La Mission de l'Organisation des Nations Unies au Congo (MONUC) devrait envoyer immédiatement des observateurs militaires et civils supplémentaires dans la province d'Ituri, au nord est du Congo, déchirée par les conflits, a déclaré aujourd'hui Human Rights Watch dans une lettre au Secrétaire Général des Nations Unies, Kofi Annan.

La dernière poussée de violence dans le conflit interethnique mortel qui oppose les Hema et les Lendu a causé la mort de centaines de civils et le déplacement de milliers d'autres.

Du début du confit en 1999 jusqu'à la spirale actuelle de meurtres, les luttes pour le contrôle du pouvoir au sein du Rassemblement Congolais pour la Démocratie-Mouvement de Libération (RDC-ML) déjà divisé et les manipulations opérées par l'armée ougandaise d'occupation se sont combinées pour entretenir la violence, a déclaré aujourd'hui Human Rights Watch.

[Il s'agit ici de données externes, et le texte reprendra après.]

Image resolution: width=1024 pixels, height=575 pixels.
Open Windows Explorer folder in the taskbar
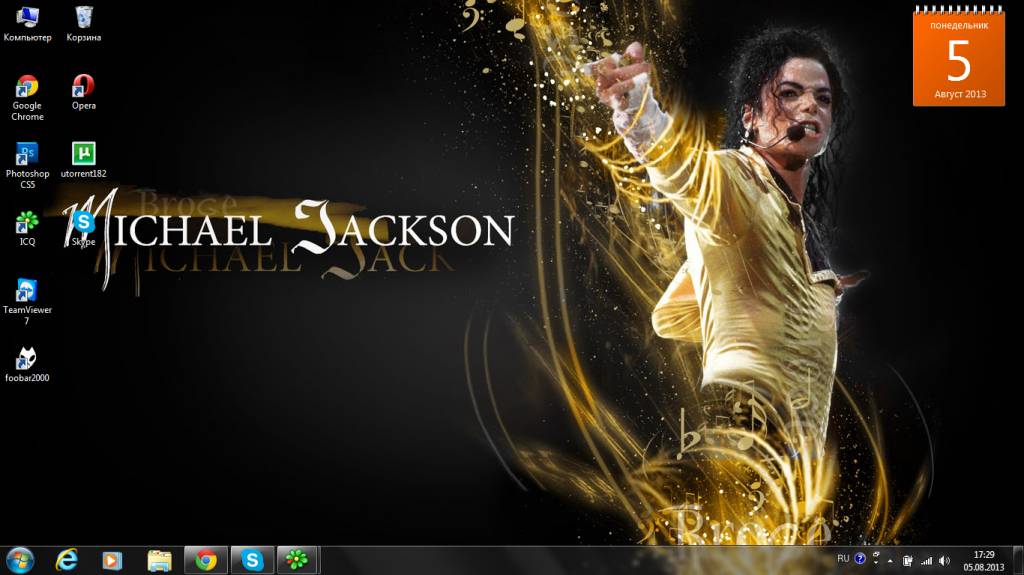pos(159,560)
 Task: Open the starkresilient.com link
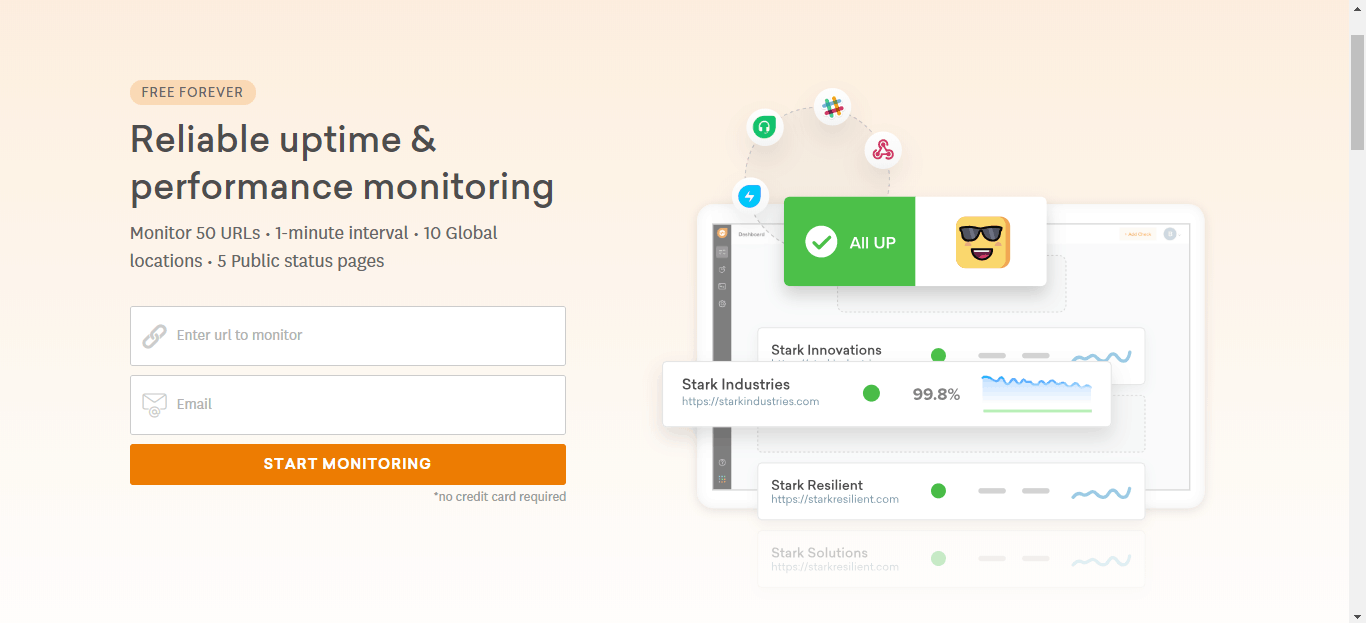coord(835,499)
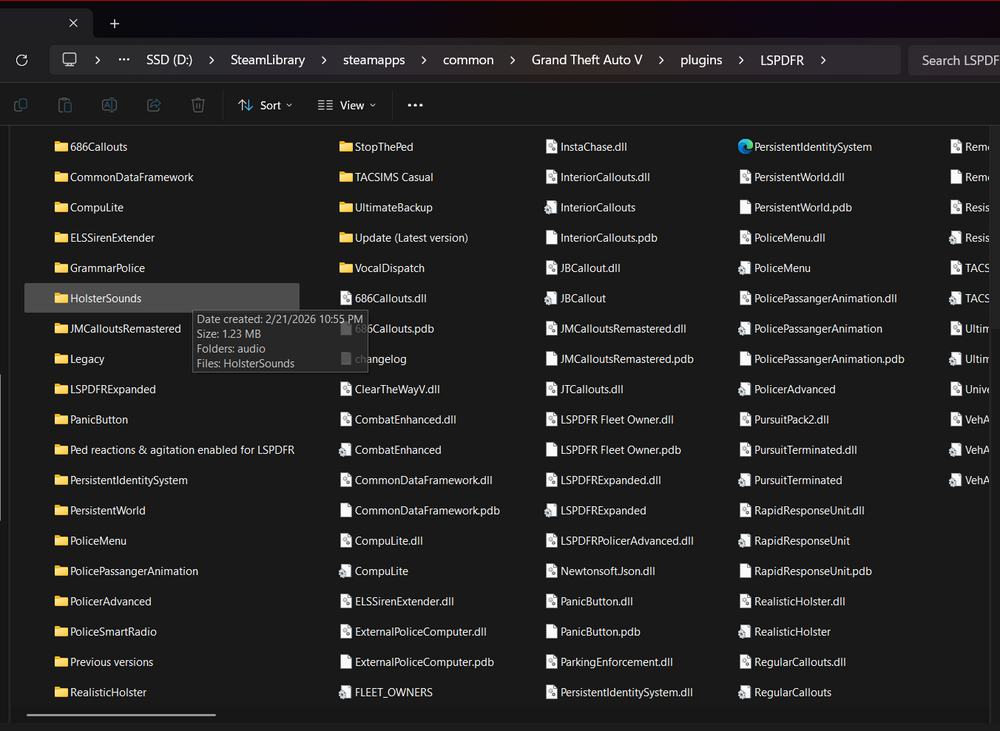Viewport: 1000px width, 731px height.
Task: Click the Rename icon in the toolbar
Action: click(x=110, y=105)
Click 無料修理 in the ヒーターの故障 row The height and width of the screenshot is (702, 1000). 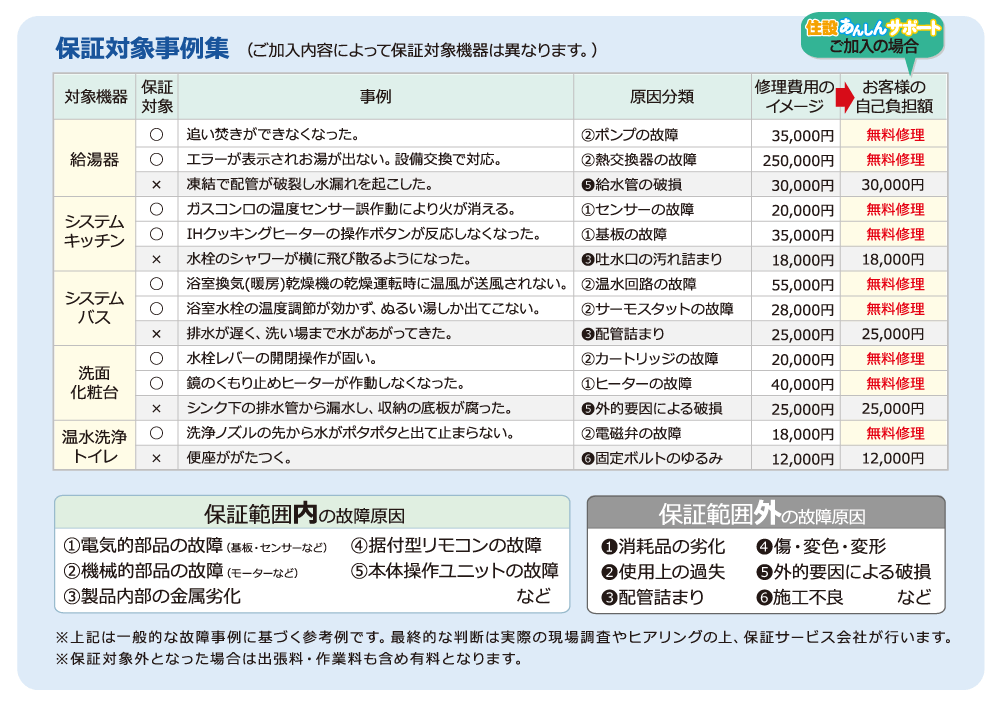coord(895,383)
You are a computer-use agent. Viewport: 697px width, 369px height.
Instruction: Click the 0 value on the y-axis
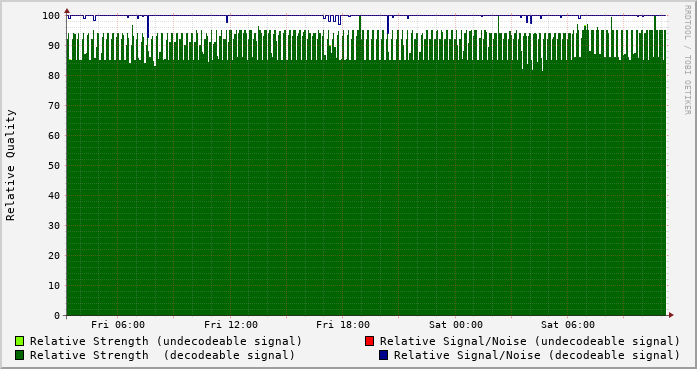pos(57,316)
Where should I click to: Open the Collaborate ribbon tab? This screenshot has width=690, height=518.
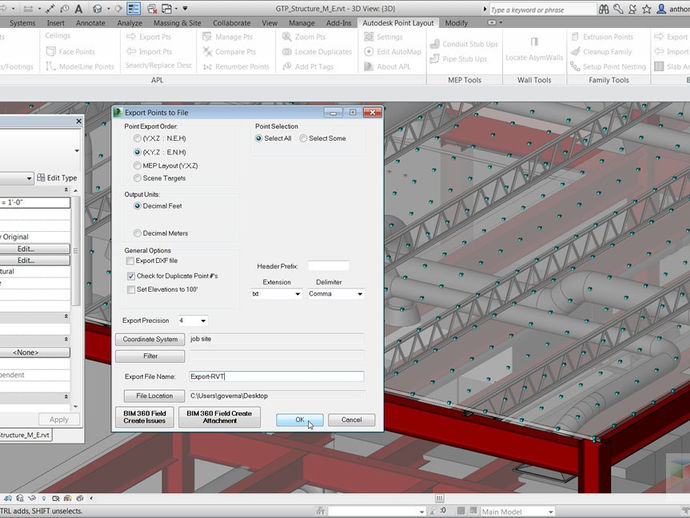click(x=232, y=21)
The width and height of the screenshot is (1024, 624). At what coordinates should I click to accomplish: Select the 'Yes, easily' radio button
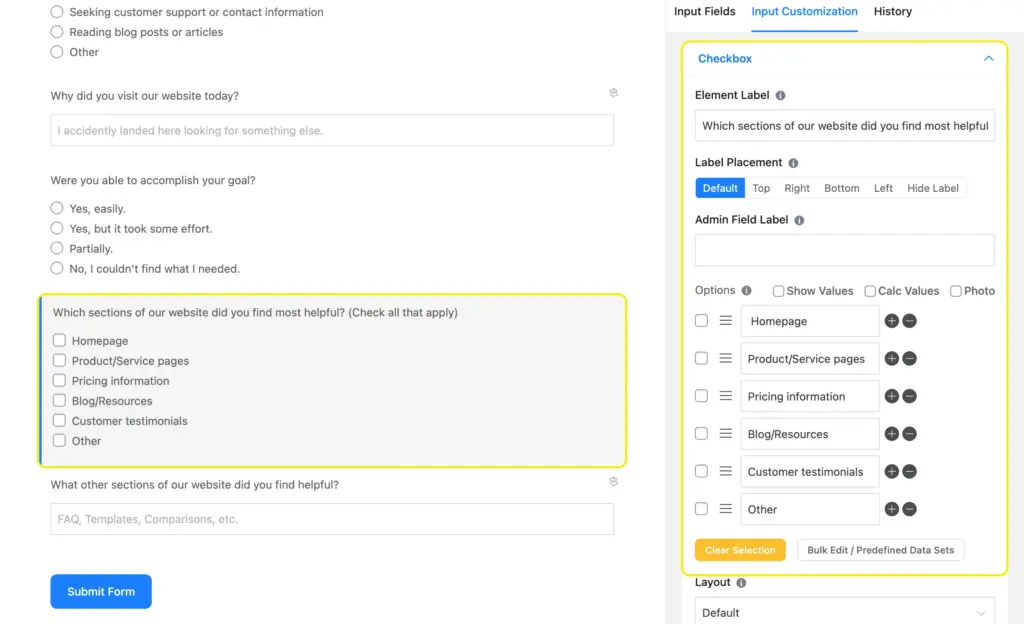(x=57, y=208)
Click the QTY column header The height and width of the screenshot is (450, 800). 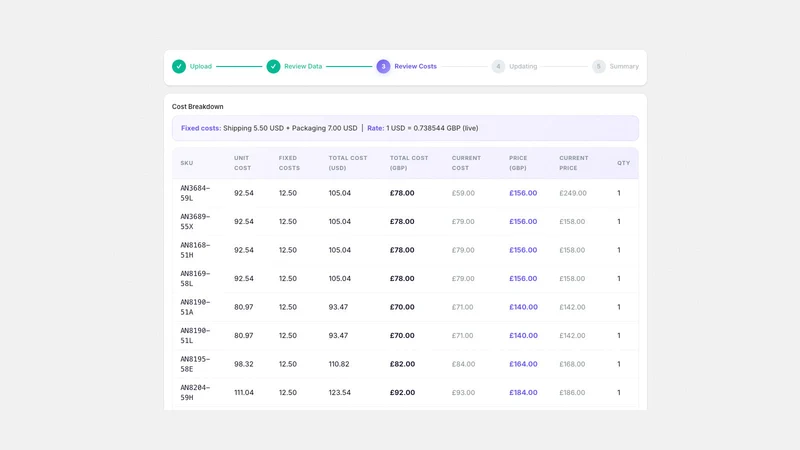pyautogui.click(x=623, y=163)
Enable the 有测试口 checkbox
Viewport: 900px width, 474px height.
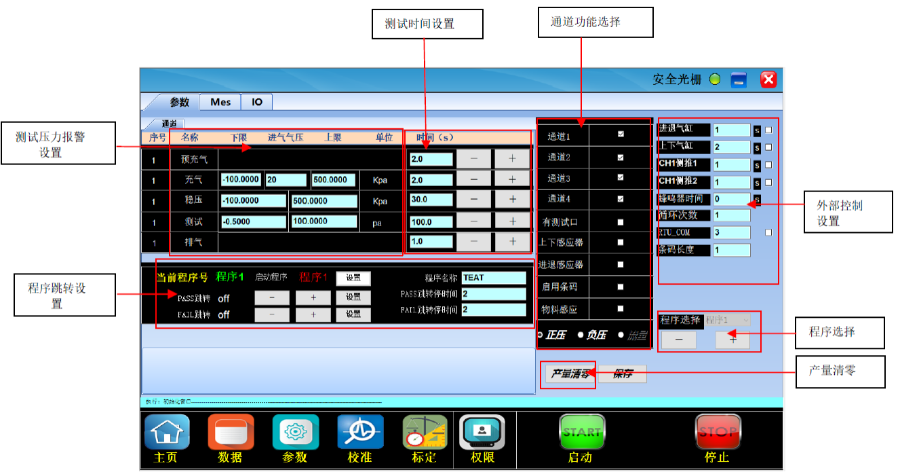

Afin de dissuader le RCD-ML et les Ougandais de causer davantage de tort aux civils laissés sans protection et contribuer ainsi à atténuer le conflit, la lettre de HRW recommande que, selon les termes de son mandat actuel, la MONUC envoie des observateurs militaires et civils supplémentaires dans la région afin de contrôler le comportement des forces miliciennes sur le terrain. Compte tenu de la dégradation rapide de la situation, Human Rights Watch a également demandé au Secrétariat Général et au Conseil de Sécurité d'augmenter la pression politique sur toutes les parties à l'Accord de Cessez-le-feu de Lusaka afin que les acteurs gouvernementaux soient plus enclins à insister auprès des forces locales sous leur influence sur la nécessité d'adopter également des mesures pour mettre un terme aux abus contre les civils.